Thursday, April 22, 2010

Home

When Corbin and I move to our new apartment, I will (for the first time) officially change my address. All through college I lived in different places and received mail there but my permanent address was always 2000 Monument Ave. This time, I'm ushering in a new era: the era of “my parents' house is not necessarily 'home' anymore.”

This is a tough era for some people to welcome. To be honest, I'm not sure that I'll ever stop using the word “home” when referring to my parents house, but I am certain that the sense of comfort and familiarity that comes with a home is no longer something I feel when I'm at my parents' house. There's nothing wrong with this, of course-- I still feel the comfort and familiarity of family, just not home.

Corbin and I have been living together for about a year now, and I've known even since before we lived together that my sense of home comes from Corbin. I'm not sure I ever thought that a sense of home could come from a person, but I think sometimes people put too much stock in a space and the things in that space when really it's the people and the relationships that create a home.

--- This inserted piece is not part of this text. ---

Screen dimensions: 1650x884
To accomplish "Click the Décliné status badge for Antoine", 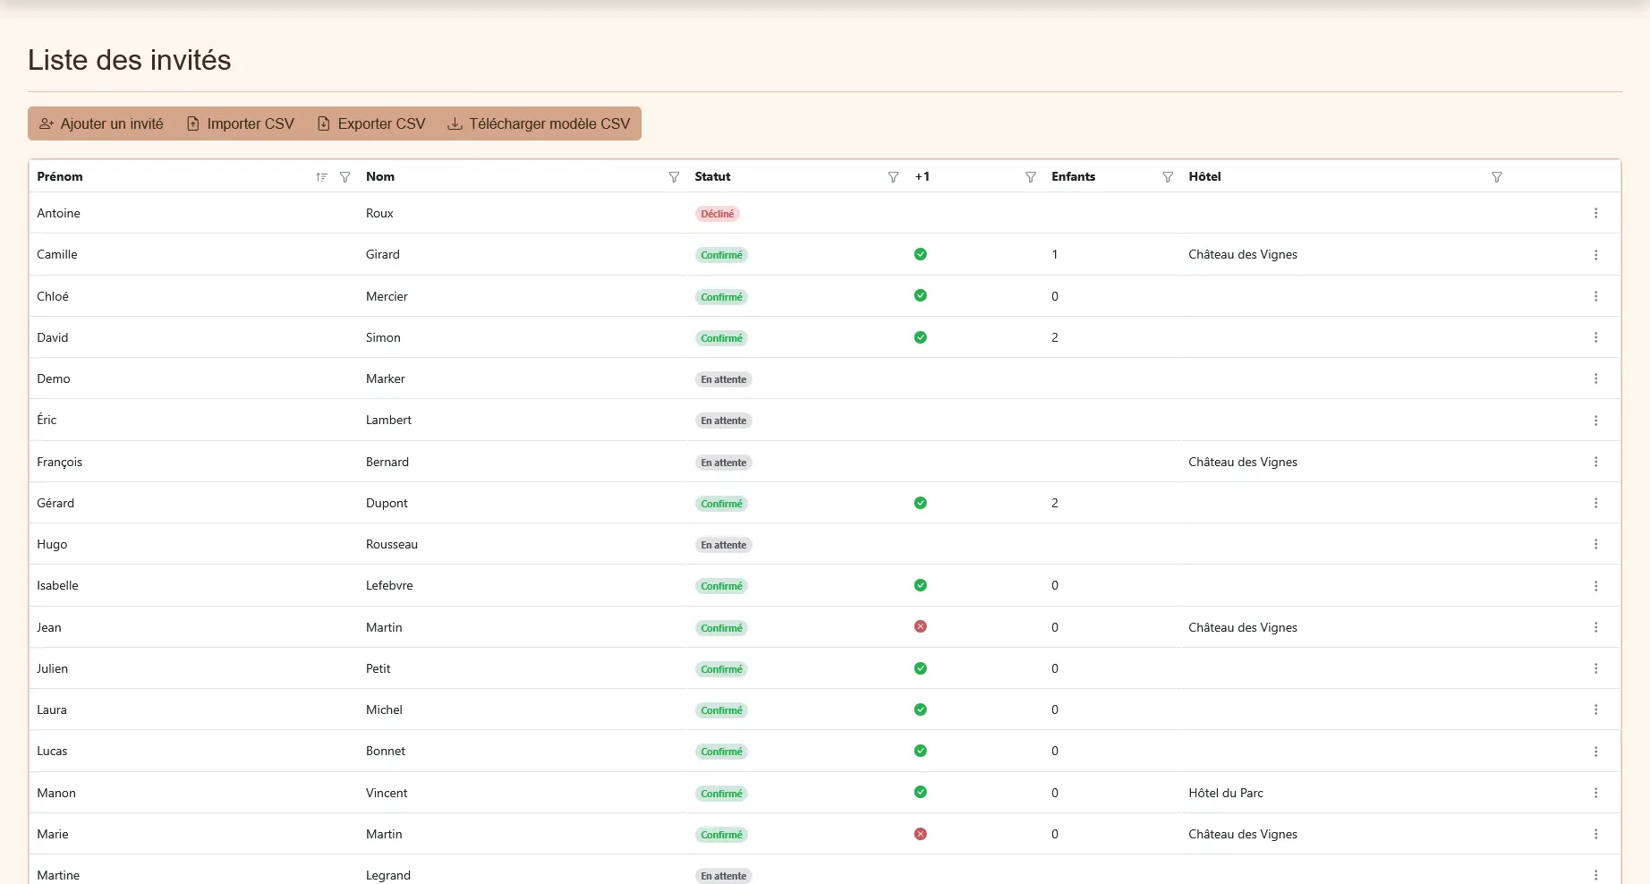I will (717, 214).
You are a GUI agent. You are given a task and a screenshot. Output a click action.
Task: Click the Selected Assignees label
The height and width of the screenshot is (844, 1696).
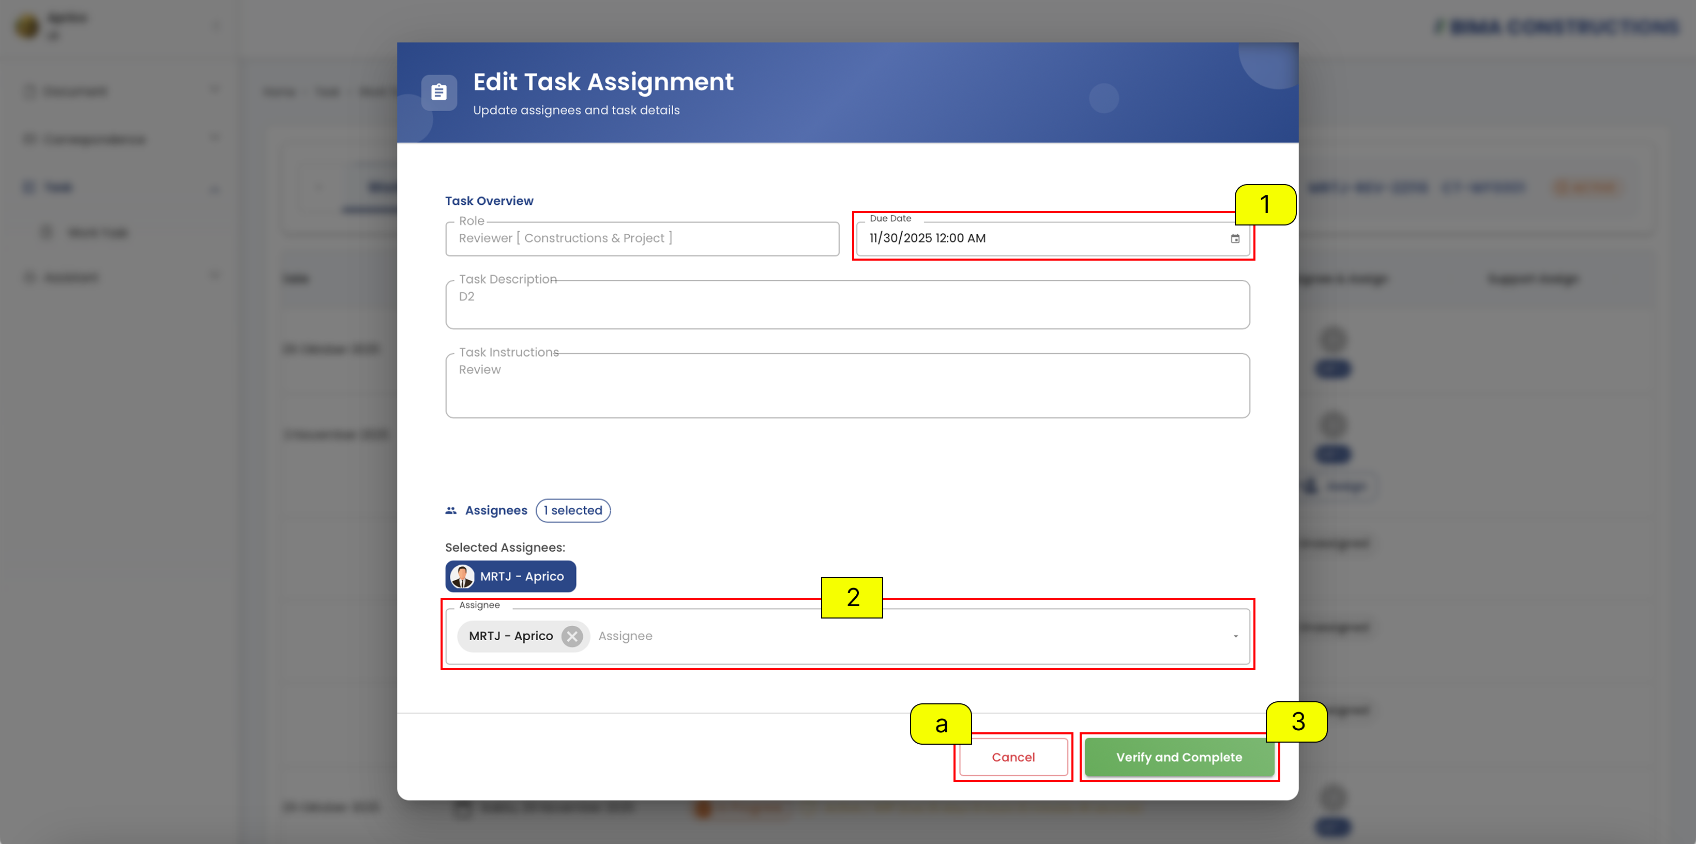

I started this post earlier today and have had some time to think about it before finishing it. I wanted to examine the difference between that sense of family and the sense of home. I've decided that I think it's all about the crucial relationships in life. Growing up, it was my family, as it is for a lot of people. They provided for me, I saw them every day, they knew me and what was going on in my life. As I grew older, they became less given in my life and more human. They were no longer just my mom, dad, sisters, these people that were in my life without my consent. They were people who had feelings similar to mine. They thought about the world in ways I thought about the world. This brought us closer as people, but also distanced us in a way-- it put them on the same level as the rest of the world. Then Corbin became the primary relationship in my life, and he became the person who knows me best. The sense of comfort I get from him is based on our intimate knowledge of each other, the way we support each other, the way we encourage each other, fight with each other, yell at each other, apologize to each other, laugh with each other. And that's home to me. My family is my family, and when I'm around them I'll always feel the familiarity of the dynamic that I grew up with. They are crucial to my life, but they're no longer the people who know me best.


p.s. I feel that this whole situation may be specific to my age and where I am in my life. At some point the definition of  "family" will change. For now it's mom, dad, sisters. But in the future it may be husband, kids. This whole feeling of family vs. home will probably change, but that's to be expected given that it already has.